Dominik Martišiak

Personal information
- Full name: Dominik Martišiak
- Date of birth: 9 July 2000 (age 25)
- Place of birth: Slovakia
- Position: Winger

Team information
- Current team: Spartak Myjava
- Number: 19

Youth career
- 2007–2019: Senica

Senior career*
- Years: Team / Apps / (Gls)
- 2017–2019: Senica / 9 / (0)
- 2019–2021: Baník Ostrava / 0 / (0)
- 2019–2020: → Vítkovice (loan) / 19 / (2)
- 2021–: Spartak Myjava / 24 / (0)

International career^{‡}
- 2017: Slovakia U17 / 3 / (0)
- 2018–: Slovakia U19 / 4 / (0)

= Dominik Martišiak =

Slovak footballer

Dominik Martišiak (born 9 July 2000) is a Slovak footballer who plays as a winger for Spartak Myjava in the 2. Liga.

==Club career==
===FK Senica===
Martišiak is an alumnus of Senica's academy. He made a debut for Senica's senior team during a 1–0 victory, substituting Adam Pajer during the stoppage time of the second half. He made the debut before the age of 17, being one of the youngest debutants in the history of the competition.

Nonetheless, in the subsequent two seasons he spent at the club, Martišiak only made sporadic appearance, usually as a substitute, tallying a total of only 9 games. He mostly played in the U19 squad.
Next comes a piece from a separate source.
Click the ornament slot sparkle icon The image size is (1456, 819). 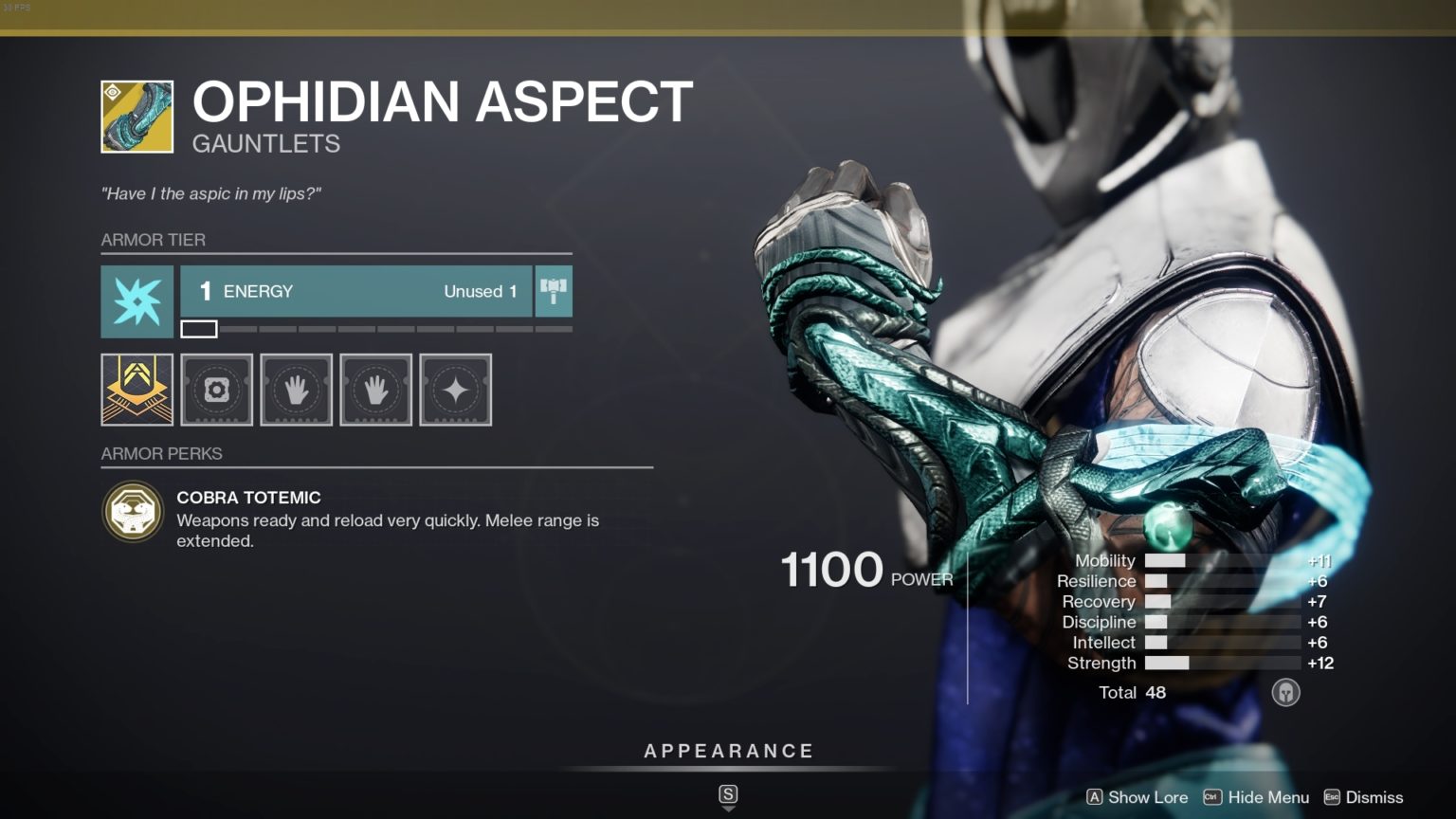pos(455,390)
Still, in December 2017, he was on a 4-day trial with Scottish club Dundee United.

===Baník Ostrava===
On 19 May 2019, Senica announced that Martišiak would leave the club and join Baník Ostrava, starting with the new season. He was immediately loaned out to Czech club MFK Vítkovice for the 2019-20 season.